WORK REQUIRED: Keeping each line exactly as it is, output all of the records.

──────────

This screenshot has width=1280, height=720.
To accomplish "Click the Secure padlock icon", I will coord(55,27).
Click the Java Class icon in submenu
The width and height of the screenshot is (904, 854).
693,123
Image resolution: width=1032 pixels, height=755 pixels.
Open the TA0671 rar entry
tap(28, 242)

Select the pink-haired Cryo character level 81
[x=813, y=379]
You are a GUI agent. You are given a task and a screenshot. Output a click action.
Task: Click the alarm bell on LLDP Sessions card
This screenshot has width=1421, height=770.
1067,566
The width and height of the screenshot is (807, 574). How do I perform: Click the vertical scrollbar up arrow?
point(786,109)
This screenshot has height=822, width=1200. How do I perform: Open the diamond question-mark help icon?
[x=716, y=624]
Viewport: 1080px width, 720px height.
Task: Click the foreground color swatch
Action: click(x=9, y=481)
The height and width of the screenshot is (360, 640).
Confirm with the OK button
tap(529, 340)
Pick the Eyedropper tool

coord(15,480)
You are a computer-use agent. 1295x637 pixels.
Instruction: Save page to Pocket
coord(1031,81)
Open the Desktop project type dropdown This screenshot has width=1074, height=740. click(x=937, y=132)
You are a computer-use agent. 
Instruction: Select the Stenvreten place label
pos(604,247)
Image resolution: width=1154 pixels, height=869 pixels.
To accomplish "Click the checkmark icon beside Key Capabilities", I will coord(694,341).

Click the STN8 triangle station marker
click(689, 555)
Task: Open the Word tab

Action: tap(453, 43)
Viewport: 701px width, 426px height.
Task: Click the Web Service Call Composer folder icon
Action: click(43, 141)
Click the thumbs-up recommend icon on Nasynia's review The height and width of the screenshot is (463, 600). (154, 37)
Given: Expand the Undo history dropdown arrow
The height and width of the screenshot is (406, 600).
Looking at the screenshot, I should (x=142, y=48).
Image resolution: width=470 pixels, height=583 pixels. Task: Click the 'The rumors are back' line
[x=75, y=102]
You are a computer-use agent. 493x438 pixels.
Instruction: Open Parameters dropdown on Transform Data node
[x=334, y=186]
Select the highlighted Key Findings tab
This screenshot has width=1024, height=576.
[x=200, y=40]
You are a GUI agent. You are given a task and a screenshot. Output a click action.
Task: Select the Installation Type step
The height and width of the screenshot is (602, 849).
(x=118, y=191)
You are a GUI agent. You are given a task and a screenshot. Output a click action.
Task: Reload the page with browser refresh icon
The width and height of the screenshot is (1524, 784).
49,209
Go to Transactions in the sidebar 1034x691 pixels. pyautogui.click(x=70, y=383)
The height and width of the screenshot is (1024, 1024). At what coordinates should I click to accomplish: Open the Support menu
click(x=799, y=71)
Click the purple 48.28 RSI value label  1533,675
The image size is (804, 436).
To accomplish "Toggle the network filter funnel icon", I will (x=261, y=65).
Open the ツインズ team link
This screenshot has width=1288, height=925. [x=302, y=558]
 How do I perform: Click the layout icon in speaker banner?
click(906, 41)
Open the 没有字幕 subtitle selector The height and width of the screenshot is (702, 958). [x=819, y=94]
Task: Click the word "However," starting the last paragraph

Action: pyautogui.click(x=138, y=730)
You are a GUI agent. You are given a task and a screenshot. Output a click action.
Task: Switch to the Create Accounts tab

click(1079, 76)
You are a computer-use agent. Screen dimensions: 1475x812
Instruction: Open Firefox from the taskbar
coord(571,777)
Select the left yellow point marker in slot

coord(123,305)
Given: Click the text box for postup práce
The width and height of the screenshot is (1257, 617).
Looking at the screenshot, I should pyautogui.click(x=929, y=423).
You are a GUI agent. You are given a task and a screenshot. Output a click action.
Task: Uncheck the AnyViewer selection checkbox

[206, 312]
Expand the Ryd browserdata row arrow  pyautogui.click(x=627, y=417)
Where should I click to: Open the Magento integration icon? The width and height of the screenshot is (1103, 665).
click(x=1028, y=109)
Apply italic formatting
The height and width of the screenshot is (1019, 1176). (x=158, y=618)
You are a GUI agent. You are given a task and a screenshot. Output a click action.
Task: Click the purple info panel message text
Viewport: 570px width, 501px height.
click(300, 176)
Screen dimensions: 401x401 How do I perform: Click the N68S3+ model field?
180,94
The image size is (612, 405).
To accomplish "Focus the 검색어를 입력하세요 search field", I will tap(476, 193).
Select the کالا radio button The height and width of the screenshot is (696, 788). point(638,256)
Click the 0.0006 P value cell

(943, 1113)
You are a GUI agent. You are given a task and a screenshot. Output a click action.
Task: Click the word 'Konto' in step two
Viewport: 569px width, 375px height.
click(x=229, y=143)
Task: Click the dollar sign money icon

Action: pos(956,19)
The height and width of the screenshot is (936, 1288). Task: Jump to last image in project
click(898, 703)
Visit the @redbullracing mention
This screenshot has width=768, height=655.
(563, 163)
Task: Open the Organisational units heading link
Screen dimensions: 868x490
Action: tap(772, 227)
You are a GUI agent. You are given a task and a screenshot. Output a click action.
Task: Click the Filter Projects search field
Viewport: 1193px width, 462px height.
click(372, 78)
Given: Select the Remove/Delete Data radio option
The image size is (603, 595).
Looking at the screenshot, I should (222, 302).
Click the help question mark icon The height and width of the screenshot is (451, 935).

──────────

ANSWER TO THE EXERCISE:
This screenshot has width=1280, height=720.
To accomplish "Click the Secure padlock icon", I will coord(55,27).
Click the Java Class icon in submenu
The width and height of the screenshot is (904, 854).
693,123
Image resolution: width=1032 pixels, height=755 pixels.
Open the TA0671 rar entry
tap(28, 242)

Select the pink-haired Cryo character level 81
[x=813, y=379]
You are a GUI agent. You are given a task and a screenshot. Output a click action.
Task: Click the alarm bell on LLDP Sessions card
This screenshot has width=1421, height=770.
1067,566
The width and height of the screenshot is (807, 574). How do I perform: Click the vertical scrollbar up arrow?
point(786,109)
This screenshot has height=822, width=1200. How do I perform: Open the diamond question-mark help icon?
[x=716, y=624]
Viewport: 1080px width, 720px height.
Task: Click the foreground color swatch
Action: click(x=9, y=481)
The height and width of the screenshot is (360, 640).
Confirm with the OK button
tap(529, 340)
Pick the Eyedropper tool

coord(15,480)
You are a computer-use agent. 1295x637 pixels.
Instruction: Save page to Pocket
coord(1031,81)
Open the Desktop project type dropdown This screenshot has width=1074, height=740. click(x=937, y=132)
You are a computer-use agent. 
Instruction: Select the Stenvreten place label
pos(604,247)
Image resolution: width=1154 pixels, height=869 pixels.
To accomplish "Click the checkmark icon beside Key Capabilities", I will coord(694,341).

Click the STN8 triangle station marker
click(689, 555)
Task: Open the Word tab

Action: tap(453, 43)
Viewport: 701px width, 426px height.
Task: Click the Web Service Call Composer folder icon
Action: click(43, 141)
Click the thumbs-up recommend icon on Nasynia's review The height and width of the screenshot is (463, 600). (154, 37)
Given: Expand the Undo history dropdown arrow
The height and width of the screenshot is (406, 600).
Looking at the screenshot, I should (x=142, y=48).
Image resolution: width=470 pixels, height=583 pixels. Task: Click the 'The rumors are back' line
[x=75, y=102]
You are a computer-use agent. 493x438 pixels.
Instruction: Open Parameters dropdown on Transform Data node
[x=334, y=186]
Select the highlighted Key Findings tab
This screenshot has width=1024, height=576.
[x=200, y=40]
You are a GUI agent. You are given a task and a screenshot. Output a click action.
Task: Select the Installation Type step
The height and width of the screenshot is (602, 849).
(x=118, y=191)
You are a GUI agent. You are given a task and a screenshot. Output a click action.
Task: Reload the page with browser refresh icon
The width and height of the screenshot is (1524, 784).
49,209
Go to Transactions in the sidebar 1034x691 pixels. pyautogui.click(x=70, y=383)
The height and width of the screenshot is (1024, 1024). At what coordinates should I click to accomplish: Open the Support menu
click(x=799, y=71)
Click the purple 48.28 RSI value label  1533,675
The image size is (804, 436).
To accomplish "Toggle the network filter funnel icon", I will (x=261, y=65).
Open the ツインズ team link
This screenshot has width=1288, height=925. [x=302, y=558]
 How do I perform: Click the layout icon in speaker banner?
click(906, 41)
Open the 没有字幕 subtitle selector The height and width of the screenshot is (702, 958). [x=819, y=94]
Task: Click the word "However," starting the last paragraph

Action: pyautogui.click(x=138, y=730)
You are a GUI agent. You are given a task and a screenshot. Output a click action.
Task: Switch to the Create Accounts tab

click(1079, 76)
You are a computer-use agent. Screen dimensions: 1475x812
Instruction: Open Firefox from the taskbar
coord(571,777)
Select the left yellow point marker in slot

coord(123,305)
Given: Click the text box for postup práce
The width and height of the screenshot is (1257, 617).
Looking at the screenshot, I should pyautogui.click(x=929, y=423).
You are a GUI agent. You are given a task and a screenshot. Output a click action.
Task: Uncheck the AnyViewer selection checkbox

[206, 312]
Expand the Ryd browserdata row arrow  pyautogui.click(x=627, y=417)
Where should I click to: Open the Magento integration icon? The width and height of the screenshot is (1103, 665).
click(x=1028, y=109)
Apply italic formatting
The height and width of the screenshot is (1019, 1176). (x=158, y=618)
You are a GUI agent. You are given a task and a screenshot. Output a click action.
Task: Click the purple info panel message text
Viewport: 570px width, 501px height.
click(300, 176)
Screen dimensions: 401x401 How do I perform: Click the N68S3+ model field?
180,94
The image size is (612, 405).
To accomplish "Focus the 검색어를 입력하세요 search field", I will tap(476, 193).
Select the کالا radio button The height and width of the screenshot is (696, 788). point(638,256)
Click the 0.0006 P value cell

(943, 1113)
You are a GUI agent. You are given a task and a screenshot. Output a click action.
Task: Click the word 'Konto' in step two
Viewport: 569px width, 375px height.
click(x=229, y=143)
Task: Click the dollar sign money icon

Action: pos(956,19)
The height and width of the screenshot is (936, 1288). Task: Jump to last image in project
click(898, 703)
Visit the @redbullracing mention
This screenshot has width=768, height=655.
(563, 163)
Task: Open the Organisational units heading link
Screen dimensions: 868x490
Action: tap(772, 227)
You are a GUI agent. You are given a task and a screenshot. Output a click action.
Task: Click the Filter Projects search field
Viewport: 1193px width, 462px height.
click(372, 78)
Given: Select the Remove/Delete Data radio option
The image size is (603, 595).
Looking at the screenshot, I should (222, 302).
Click the help question mark icon The height and width of the screenshot is (451, 935).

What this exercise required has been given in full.